Er wordt ook beweerd dat Apple de iPhone zo heeft ontworpen dat deze vrijwel onverenigbaar is met wearables die zouden concurreren met de Apple Watch, om zo nog een duur stuk hardware toe te voegen dat je moet vervangen om de wereld van producten te verlaten. En Apple wordt ervan beschuldigd de producten van concurrenten te vernederen, vooral berichten van Android-telefoons, om de indruk te wekken dat alles wat niet door Apple is gemaakt inferieur is – dat de wereld buiten de vissenkom eng is en gevuld met groene bubbelteksten.

Deze argumenten vertellen een zeer plausibel verhaal van monopolisering. Het suggereert dat productontwerp meer gemotiveerd is door het behoud van marktaandeel van Apple dan door het zorgen voor consumenten en het concurreren om hun loyaliteit.

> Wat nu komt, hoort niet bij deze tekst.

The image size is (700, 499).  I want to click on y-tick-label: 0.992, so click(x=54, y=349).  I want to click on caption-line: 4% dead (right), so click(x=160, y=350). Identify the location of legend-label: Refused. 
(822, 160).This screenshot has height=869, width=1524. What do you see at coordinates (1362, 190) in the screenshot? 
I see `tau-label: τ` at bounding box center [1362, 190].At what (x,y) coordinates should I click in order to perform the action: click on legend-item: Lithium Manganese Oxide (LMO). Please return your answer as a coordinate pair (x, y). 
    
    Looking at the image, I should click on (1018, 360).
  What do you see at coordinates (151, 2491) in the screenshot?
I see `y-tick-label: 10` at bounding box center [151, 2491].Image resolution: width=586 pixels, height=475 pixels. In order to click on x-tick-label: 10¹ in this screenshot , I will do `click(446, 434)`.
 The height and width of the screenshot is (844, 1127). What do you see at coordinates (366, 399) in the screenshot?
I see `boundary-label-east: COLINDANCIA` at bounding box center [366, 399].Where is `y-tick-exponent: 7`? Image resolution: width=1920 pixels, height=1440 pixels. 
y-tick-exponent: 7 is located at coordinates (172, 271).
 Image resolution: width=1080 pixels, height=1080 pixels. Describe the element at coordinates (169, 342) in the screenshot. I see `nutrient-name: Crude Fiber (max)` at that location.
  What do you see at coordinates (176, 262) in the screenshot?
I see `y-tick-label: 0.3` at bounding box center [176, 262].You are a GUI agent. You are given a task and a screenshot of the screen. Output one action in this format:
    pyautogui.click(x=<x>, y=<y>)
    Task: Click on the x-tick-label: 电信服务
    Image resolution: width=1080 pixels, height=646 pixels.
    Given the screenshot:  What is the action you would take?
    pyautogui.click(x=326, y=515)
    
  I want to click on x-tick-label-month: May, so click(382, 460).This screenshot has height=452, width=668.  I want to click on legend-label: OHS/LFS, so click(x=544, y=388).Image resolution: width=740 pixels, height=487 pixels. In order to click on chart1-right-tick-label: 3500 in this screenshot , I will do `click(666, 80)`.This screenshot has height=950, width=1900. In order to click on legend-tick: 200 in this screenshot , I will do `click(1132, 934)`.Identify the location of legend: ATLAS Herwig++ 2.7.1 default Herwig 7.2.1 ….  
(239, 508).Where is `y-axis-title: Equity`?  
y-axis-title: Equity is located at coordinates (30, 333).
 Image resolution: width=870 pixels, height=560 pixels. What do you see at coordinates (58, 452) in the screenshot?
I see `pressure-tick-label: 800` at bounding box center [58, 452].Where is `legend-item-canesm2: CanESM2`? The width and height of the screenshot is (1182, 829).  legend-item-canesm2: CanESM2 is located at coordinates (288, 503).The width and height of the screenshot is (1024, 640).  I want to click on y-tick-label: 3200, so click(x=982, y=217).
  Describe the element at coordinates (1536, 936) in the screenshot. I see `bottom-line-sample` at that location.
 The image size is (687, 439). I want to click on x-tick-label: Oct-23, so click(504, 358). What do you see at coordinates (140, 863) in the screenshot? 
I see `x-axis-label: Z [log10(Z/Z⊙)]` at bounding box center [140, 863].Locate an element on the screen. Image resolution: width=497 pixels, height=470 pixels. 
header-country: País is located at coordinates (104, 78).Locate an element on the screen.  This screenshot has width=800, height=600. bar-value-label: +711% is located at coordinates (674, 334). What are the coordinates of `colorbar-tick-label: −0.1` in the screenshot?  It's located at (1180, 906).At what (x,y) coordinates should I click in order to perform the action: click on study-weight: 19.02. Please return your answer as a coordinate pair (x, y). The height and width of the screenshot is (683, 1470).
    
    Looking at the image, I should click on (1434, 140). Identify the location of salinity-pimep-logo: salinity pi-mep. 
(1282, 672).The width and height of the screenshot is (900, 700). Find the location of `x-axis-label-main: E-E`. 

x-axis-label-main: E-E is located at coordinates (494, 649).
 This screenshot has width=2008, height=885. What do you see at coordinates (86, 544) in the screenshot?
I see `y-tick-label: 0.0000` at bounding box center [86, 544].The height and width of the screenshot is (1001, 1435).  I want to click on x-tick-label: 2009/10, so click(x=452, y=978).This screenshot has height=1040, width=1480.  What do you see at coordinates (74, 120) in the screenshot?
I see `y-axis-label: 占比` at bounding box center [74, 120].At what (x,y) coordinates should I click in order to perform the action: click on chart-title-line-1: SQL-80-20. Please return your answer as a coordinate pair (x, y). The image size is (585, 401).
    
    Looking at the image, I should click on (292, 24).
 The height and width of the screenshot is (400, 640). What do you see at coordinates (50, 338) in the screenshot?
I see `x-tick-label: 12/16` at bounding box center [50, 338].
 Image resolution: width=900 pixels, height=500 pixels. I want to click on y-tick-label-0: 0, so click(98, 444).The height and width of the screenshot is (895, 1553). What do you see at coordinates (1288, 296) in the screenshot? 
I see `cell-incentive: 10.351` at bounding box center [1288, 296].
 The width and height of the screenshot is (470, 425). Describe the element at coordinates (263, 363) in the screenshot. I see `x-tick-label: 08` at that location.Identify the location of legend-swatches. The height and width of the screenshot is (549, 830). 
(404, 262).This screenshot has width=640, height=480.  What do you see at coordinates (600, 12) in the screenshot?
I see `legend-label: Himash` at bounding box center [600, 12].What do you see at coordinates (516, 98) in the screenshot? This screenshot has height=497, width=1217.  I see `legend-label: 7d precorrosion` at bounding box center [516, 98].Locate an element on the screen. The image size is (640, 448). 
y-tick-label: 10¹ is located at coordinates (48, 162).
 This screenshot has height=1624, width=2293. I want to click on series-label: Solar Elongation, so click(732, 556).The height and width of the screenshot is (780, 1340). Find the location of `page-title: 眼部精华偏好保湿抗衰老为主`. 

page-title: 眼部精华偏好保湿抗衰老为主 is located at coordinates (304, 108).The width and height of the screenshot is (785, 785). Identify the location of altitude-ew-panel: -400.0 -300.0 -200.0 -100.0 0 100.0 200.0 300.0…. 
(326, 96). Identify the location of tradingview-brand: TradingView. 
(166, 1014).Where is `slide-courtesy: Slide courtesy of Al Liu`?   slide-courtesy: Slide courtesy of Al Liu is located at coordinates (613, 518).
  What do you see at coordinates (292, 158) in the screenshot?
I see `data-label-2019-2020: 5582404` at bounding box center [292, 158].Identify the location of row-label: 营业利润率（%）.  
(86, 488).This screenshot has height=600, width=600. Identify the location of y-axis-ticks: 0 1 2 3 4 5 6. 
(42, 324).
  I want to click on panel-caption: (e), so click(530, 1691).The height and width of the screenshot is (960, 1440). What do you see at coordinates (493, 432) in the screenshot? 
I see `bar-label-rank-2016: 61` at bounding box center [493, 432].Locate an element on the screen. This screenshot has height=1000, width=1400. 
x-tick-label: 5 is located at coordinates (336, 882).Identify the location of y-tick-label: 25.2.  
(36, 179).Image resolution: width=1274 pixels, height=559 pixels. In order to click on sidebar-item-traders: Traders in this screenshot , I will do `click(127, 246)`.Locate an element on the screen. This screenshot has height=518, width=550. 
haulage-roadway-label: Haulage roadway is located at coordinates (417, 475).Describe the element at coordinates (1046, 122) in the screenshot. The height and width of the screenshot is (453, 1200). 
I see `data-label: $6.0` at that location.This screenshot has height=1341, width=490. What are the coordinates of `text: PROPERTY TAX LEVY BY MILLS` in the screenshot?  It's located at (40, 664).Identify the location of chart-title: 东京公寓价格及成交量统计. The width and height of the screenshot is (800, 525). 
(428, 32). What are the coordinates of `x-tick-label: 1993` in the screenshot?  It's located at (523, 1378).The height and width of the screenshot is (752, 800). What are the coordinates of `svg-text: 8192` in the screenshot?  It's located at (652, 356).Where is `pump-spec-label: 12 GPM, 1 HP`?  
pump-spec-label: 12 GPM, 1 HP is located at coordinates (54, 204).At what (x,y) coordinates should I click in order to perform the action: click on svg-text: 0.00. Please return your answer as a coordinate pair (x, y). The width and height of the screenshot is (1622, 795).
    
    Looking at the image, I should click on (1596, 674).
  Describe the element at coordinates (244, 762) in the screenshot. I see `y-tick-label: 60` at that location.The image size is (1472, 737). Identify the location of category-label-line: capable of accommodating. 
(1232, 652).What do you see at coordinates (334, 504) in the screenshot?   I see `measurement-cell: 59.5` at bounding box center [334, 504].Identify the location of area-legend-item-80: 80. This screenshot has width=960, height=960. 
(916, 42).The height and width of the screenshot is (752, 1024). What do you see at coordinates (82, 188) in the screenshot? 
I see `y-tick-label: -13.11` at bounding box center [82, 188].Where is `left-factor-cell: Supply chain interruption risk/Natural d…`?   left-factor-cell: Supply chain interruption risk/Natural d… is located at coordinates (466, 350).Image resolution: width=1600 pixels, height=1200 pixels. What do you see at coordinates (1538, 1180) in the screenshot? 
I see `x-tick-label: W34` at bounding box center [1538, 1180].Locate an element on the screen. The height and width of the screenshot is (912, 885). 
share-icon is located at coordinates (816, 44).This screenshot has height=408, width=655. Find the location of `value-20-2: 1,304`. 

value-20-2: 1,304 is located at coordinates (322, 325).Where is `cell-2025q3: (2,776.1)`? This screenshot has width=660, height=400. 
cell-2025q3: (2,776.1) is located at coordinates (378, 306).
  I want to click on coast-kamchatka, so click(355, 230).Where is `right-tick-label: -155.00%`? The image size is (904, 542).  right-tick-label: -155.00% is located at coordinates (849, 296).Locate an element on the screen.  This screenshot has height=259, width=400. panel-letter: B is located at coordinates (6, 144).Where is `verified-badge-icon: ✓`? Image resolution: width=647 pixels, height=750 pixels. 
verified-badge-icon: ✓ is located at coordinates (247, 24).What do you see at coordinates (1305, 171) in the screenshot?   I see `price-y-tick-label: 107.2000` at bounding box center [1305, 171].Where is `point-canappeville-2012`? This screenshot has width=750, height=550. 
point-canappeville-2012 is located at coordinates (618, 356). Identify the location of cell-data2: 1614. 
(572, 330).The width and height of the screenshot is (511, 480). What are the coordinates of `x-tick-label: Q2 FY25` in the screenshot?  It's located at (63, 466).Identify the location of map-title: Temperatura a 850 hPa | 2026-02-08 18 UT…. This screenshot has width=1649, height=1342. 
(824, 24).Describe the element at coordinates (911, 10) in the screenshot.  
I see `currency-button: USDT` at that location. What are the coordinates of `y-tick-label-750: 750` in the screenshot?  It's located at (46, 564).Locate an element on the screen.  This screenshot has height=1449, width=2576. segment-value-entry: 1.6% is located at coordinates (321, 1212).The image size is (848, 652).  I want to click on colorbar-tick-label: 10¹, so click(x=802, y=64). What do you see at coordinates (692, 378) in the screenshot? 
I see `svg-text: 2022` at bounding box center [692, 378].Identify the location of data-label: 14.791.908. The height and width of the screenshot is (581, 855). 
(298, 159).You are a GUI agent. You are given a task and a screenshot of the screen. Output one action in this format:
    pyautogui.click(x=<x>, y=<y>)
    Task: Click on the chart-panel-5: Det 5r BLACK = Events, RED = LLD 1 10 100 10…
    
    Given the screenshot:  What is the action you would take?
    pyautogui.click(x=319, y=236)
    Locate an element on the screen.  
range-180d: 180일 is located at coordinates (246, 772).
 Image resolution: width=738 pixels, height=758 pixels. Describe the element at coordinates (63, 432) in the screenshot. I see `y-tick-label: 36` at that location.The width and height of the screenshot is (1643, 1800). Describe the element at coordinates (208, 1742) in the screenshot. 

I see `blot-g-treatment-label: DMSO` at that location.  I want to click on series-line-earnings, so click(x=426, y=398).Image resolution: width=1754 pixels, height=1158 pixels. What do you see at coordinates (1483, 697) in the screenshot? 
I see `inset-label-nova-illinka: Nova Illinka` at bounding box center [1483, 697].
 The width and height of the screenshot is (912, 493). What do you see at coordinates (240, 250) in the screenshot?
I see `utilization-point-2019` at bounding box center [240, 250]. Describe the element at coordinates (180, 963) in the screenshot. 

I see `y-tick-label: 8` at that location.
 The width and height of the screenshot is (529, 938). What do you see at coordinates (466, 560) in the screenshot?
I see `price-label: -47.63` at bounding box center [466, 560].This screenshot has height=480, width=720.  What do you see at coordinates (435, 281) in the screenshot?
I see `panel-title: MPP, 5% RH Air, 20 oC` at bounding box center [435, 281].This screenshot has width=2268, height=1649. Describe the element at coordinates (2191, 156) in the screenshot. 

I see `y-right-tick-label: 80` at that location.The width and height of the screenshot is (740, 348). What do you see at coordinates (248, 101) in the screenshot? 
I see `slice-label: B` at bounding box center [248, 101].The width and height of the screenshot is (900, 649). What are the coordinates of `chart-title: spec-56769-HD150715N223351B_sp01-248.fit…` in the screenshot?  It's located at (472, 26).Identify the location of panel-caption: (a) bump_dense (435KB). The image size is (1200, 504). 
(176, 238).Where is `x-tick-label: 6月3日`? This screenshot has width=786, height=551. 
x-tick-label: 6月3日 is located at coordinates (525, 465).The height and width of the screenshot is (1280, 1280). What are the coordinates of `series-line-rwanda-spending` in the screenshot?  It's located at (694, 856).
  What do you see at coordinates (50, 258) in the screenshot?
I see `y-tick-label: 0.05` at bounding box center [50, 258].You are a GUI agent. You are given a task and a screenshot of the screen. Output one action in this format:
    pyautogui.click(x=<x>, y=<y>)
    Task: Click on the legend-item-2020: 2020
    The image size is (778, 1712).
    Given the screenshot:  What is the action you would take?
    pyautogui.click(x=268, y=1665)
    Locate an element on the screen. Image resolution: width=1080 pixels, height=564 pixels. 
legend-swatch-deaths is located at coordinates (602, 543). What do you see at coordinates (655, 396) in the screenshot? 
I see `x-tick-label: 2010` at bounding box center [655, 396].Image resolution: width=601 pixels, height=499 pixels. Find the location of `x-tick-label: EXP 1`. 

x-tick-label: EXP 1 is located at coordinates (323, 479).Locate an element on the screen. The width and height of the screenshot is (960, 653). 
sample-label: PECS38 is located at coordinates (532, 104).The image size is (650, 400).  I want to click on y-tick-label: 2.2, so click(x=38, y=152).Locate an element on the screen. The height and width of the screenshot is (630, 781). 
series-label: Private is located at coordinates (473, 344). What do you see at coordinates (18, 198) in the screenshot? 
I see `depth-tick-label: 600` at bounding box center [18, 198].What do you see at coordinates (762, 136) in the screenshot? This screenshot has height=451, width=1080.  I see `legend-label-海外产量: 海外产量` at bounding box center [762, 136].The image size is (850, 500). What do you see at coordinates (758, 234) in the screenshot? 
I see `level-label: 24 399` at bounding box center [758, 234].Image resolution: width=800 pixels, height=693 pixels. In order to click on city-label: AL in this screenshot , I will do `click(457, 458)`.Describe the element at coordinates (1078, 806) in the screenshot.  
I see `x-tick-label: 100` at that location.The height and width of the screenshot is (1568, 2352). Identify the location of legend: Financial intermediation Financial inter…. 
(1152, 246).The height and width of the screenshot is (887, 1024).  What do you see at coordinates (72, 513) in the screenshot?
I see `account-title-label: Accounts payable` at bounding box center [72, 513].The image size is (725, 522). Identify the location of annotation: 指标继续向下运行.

Apple zal met een tegenverhaal komen, waarschijnlijk in overeenstemming met eerdere beweringen dat deze keuzes de kwaliteit en privacy van hun producten vergroten. Een groot deel van de zaak zal afhangen van de vraag of de rechtvaardigingen van het bedrijf de echte redenen achter zijn ontwerpkeuzes weerspiegelen.

Uiteindelijk nodigt de zaak de federale rechtbanken uit om een ​​fundamentelere vraag van de huidige economie te beantwoorden: moeten consumenten meer vrijheid hebben om hun digitale omgeving te kiezen en tussen vissenkommen te bewegen? Het antwoord zou ja moeten zijn.